Science background: Many (nearly all?) of the science applications for LSST data will rely on the accurate separation of stars and galaxies in the LSST imaging data. As an example, imagine measuring the structure of the Milky Way without knowing which sources are galaxies and which are stars.

During this exercise, we will utilize supervised machine learning methods to separate extended sources (galaxies) and point sources (stars) in imaging data. These methods are highly flexible, and as a result can classify sources at higher fidelity than methods that simply make cuts in a low-dimensional space.


In [ ]:
import numpy as np
import pandas as pd
import seaborn as sns
import matplotlib.pyplot as plt
%matplotlib inline

Problem 1) Examine the Training Data

For this problem the training set, i.e. sources with known labels, includes stars and galaxies that have been confirmed with spectroscopic observations. The machine learning model is needed because there are $\gg 10^8$ sources with photometric observations in SDSS, and only $4 \times 10^6$ sources with spectroscopic observations. The model will allow us to translate our knowledge from the spectroscopic observations to the entire data set. The features include each $r$-band magnitude measurement made by SDSS (don't worry if you don't know what this means...). This yields 8 features to train the models (significantly fewer than the 454 properties measured for each source in SDSS).

If you are curious (and it is fine if you are not) this training set was constructed by running the following query on the SDSS database:

SELECT TOP 20000
p.psfMag_r, p.fiberMag_r, p.fiber2Mag_r, p.petroMag_r, 
p.deVMag_r, p.expMag_r, p.modelMag_r, p.cModelMag_r, 
s.class
FROM PhotoObjAll AS p JOIN specObjAll s ON s.bestobjid = p.objid
WHERE p.mode = 1 AND s.sciencePrimary = 1 AND p.clean = 1 AND s.class != 'QSO'
ORDER BY p.objid ASC

First download the training set and the blind test set for this problem.

Problem 1a

Visualize the training set data.
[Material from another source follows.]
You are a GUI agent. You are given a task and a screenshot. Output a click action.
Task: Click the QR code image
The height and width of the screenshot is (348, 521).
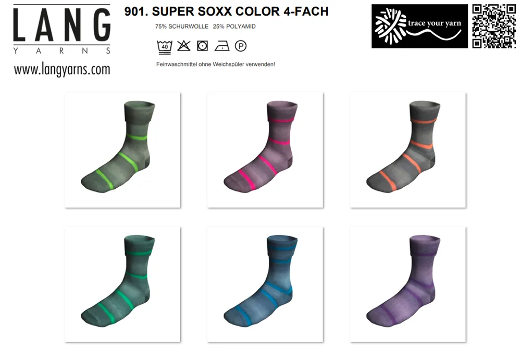494,26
The data have 8 features ['psfMag_r', 'fiberMag_r', 'fiber2Mag_r', 'petroMag_r', 'deVMag_r', 'expMag_r', 'modelMag_r', 'cModelMag_r'], and a 9th column ['class'] corresponding to the labels ('STAR' or 'GALAXY' in this case).

Hint - just execute the cell below.


In [ ]:
sdss_df = pd.read_hdf("sdss_training_set.h5")
sns.pairplot(sdss_df, hue = 'class', diag_kind = 'hist')

Problem 1b

Based on your plots of the data, which feature do you think will be the most important for separating stars and galaxies? Why?

write your answer here - do not change it after later completing the problem

The final data preparation step it to create an independent test set to evalute the generalization error of the final tuned model. Independent test sets are generated by witholding a fraction of the training set. No hard and fast rules apply for the fraction to be withheld, though typical choices vary between $\sim{0.2}-0.5$.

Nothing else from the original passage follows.